[Given problem]
From the records below, pick out and copy every line containing the string "time". Case counts.

[Data for this task]
(begin)

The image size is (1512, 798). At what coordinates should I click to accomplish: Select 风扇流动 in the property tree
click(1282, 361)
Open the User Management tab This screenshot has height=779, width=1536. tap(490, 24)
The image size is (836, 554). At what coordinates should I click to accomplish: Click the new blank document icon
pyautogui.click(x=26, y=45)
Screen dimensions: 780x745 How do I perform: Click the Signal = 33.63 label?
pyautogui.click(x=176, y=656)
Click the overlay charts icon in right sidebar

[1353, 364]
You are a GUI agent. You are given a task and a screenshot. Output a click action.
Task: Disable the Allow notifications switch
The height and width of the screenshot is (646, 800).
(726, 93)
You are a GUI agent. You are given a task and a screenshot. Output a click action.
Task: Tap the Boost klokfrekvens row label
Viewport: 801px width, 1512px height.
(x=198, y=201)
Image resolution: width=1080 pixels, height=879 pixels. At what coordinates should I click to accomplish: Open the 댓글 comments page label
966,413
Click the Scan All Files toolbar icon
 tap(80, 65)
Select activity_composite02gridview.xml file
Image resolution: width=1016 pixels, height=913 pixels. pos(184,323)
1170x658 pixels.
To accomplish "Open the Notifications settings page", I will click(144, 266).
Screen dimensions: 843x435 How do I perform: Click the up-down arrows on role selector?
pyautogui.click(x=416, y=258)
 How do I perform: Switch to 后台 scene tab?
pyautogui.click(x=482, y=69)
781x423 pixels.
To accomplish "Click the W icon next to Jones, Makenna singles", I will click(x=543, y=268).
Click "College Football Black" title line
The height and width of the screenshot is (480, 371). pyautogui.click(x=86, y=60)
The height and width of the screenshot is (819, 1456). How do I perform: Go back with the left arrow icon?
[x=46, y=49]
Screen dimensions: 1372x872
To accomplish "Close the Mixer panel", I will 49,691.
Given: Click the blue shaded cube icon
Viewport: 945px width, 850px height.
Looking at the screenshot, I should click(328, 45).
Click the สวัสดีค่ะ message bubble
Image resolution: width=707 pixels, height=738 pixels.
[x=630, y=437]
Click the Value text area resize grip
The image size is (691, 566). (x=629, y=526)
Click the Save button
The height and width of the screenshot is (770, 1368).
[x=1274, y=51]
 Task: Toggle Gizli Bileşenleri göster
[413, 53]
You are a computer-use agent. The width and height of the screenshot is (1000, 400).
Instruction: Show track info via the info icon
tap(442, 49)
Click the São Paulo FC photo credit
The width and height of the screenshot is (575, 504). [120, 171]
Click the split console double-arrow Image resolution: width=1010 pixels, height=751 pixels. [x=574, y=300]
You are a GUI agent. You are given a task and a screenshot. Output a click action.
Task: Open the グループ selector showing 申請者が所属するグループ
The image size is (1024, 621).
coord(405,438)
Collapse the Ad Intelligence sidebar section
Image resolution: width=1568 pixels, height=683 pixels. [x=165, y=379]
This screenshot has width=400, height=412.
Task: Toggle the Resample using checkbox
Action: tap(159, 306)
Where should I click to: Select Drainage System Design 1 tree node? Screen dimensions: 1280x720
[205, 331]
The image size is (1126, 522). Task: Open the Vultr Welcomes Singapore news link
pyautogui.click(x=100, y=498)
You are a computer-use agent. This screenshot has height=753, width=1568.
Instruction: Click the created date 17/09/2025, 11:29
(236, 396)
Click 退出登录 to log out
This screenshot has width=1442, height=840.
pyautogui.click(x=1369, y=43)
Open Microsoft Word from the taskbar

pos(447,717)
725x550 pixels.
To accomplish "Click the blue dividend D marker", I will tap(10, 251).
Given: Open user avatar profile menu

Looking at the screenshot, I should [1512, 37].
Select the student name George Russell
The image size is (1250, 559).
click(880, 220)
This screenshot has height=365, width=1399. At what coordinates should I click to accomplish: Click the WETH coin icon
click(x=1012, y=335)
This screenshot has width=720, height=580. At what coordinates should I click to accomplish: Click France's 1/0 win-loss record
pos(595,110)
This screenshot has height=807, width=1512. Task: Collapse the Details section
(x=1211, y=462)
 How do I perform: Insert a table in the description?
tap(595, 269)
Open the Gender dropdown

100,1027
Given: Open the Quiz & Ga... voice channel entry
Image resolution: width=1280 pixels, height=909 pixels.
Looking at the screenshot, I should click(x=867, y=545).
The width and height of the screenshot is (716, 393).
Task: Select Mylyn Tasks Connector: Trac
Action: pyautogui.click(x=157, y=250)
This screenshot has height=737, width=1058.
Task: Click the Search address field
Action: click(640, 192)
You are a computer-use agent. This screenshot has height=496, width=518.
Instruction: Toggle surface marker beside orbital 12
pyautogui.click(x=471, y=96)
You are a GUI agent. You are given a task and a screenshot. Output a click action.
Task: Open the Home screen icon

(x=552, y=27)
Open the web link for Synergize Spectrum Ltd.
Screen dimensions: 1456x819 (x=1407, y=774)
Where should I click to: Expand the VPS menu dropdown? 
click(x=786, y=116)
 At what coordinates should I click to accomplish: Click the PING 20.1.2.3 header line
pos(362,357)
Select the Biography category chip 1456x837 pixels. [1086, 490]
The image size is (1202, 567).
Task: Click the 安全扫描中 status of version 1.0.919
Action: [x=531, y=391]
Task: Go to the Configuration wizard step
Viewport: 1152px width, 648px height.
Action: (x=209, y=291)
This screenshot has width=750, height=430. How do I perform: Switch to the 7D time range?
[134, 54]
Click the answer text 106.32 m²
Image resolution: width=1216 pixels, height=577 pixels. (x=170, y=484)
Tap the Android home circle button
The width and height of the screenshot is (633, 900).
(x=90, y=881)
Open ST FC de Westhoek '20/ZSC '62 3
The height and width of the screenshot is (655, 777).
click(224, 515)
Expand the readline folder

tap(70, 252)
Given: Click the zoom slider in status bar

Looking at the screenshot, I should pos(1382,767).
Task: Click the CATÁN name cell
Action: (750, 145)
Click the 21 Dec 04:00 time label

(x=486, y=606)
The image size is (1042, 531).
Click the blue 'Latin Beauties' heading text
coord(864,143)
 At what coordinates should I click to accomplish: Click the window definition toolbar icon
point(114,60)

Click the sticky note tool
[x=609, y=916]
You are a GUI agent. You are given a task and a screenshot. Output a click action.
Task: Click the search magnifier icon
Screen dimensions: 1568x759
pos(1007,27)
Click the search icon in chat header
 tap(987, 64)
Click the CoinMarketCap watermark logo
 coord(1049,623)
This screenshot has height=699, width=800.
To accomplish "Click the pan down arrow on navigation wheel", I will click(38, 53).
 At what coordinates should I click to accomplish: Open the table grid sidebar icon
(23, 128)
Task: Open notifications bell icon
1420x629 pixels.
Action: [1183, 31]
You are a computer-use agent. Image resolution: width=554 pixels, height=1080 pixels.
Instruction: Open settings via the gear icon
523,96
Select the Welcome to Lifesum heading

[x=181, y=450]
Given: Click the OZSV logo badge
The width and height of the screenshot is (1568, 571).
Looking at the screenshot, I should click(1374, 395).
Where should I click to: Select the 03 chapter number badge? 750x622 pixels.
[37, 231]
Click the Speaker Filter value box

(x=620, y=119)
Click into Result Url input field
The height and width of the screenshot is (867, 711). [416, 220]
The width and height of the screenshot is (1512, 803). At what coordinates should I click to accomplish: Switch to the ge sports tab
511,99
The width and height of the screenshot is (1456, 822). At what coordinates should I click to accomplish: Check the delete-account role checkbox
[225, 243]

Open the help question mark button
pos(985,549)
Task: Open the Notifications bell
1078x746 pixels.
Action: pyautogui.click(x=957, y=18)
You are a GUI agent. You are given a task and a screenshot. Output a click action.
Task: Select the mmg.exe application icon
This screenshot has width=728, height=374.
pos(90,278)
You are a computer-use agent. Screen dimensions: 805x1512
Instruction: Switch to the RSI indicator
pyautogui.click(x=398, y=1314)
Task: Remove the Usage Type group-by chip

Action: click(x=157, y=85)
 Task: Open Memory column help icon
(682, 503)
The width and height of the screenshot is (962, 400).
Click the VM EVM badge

(end)

[Exercise output]
This screenshot has width=750, height=430. How do I perform: Switch to the 7D time range?
Click the 21 Dec 04:00 time label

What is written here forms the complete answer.